Ryan: Yeah, that’s that’s something that I mean, don’t we, you know, at least a Databand when we talk to customers, they have a mixture of a lot of this stuff. It’s traditionally ETL, but outside of ETL, the main one that they are experimenting with or is they’re they’re doing right now is the streaming and event based stuff like. Yeah, the matter of the word Kafka.
Jessie: Yes, Kafka is the major player in that space. Right.

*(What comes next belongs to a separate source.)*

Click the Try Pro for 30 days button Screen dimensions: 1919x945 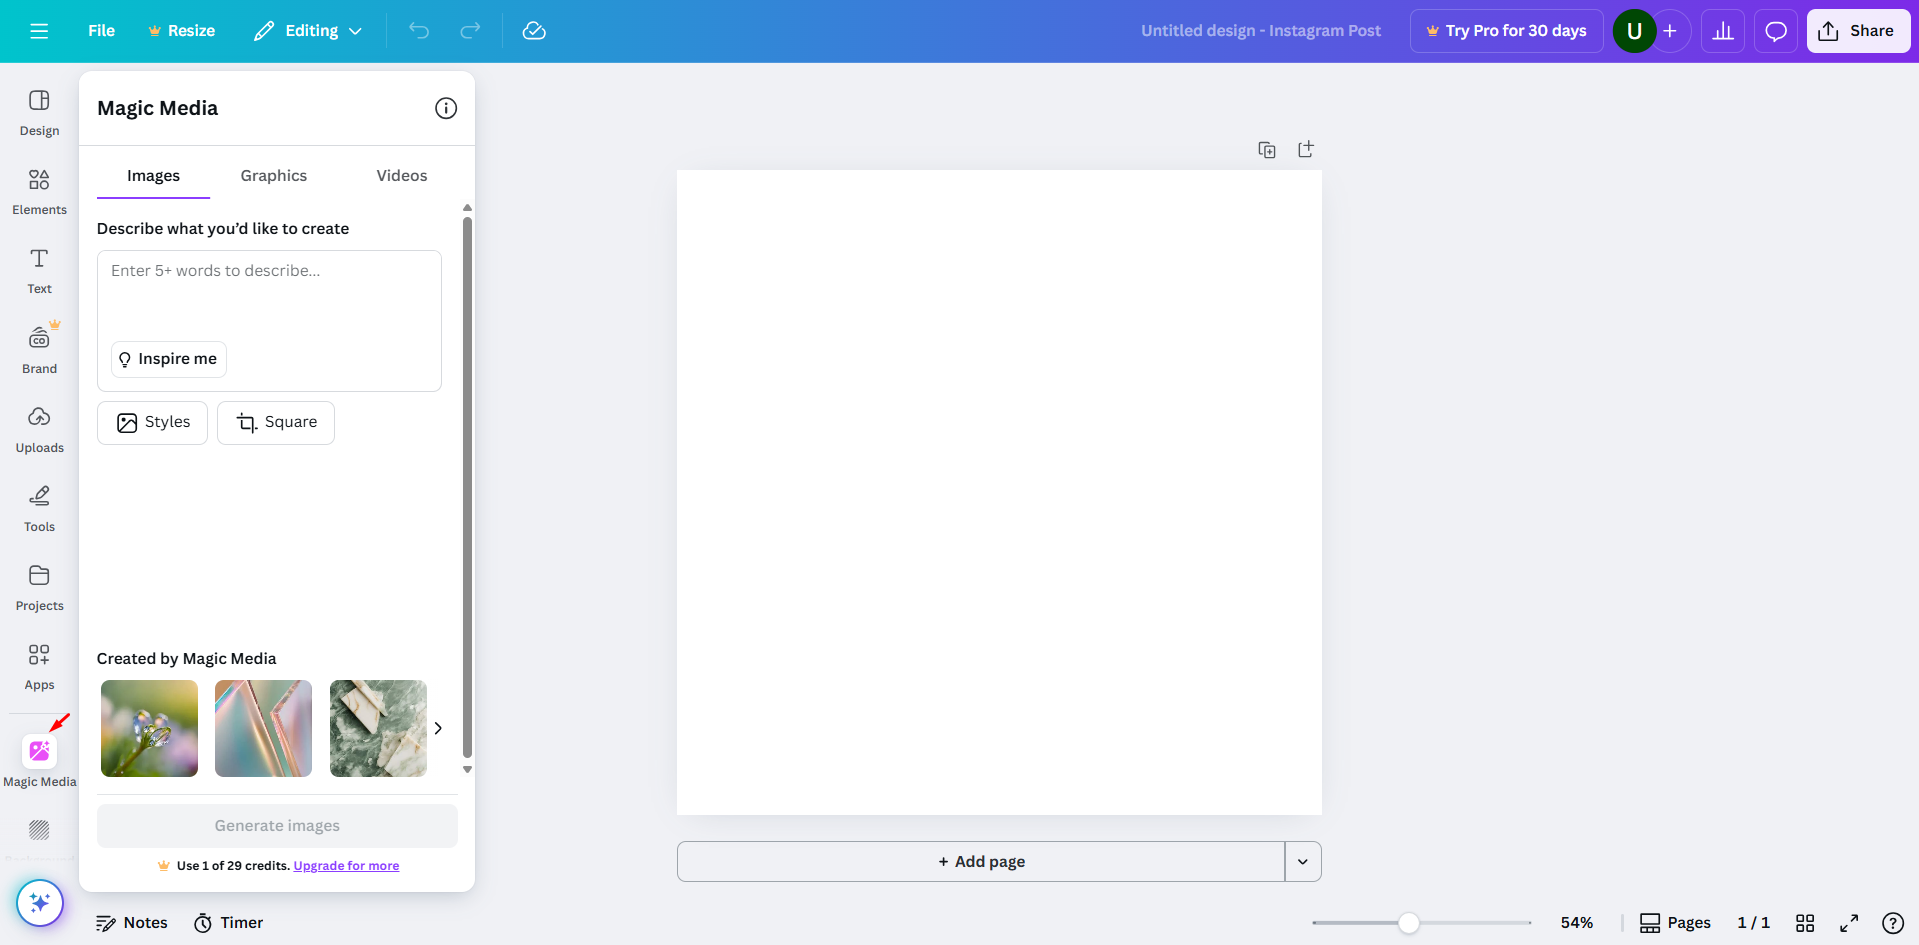tap(1505, 31)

Ryan: But again, too, like it’s they’re they’re even talking about it as a lot of times are talking about as they started doing it for a brand new product or a brand new area of the business versus trying to replace their current ETL processes. Like eventually they’ll get there, you would think. But they understand, just like you said, you understand like that’s a big, big task to do and to reconfigure everything. Probably a lot of technical debt that you have to you know, there’s a lot of stuff that you’d have to do to get into line. So I like what you said about just, hey, look for opportunity. Opportunities, experiment on these things and not get so, you know, you know, you say blind sided or tunnel vision with something you’re just familiar with, right? I mean, that’s that’s kind of a common thing, right? Even. And that goes across all disciplines, right? It’s like you have this product marketing framework, you’re going in there and you’ve used it for the past five years to maybe test something else out, you know, for a new product launch, maybe, you know, same thing.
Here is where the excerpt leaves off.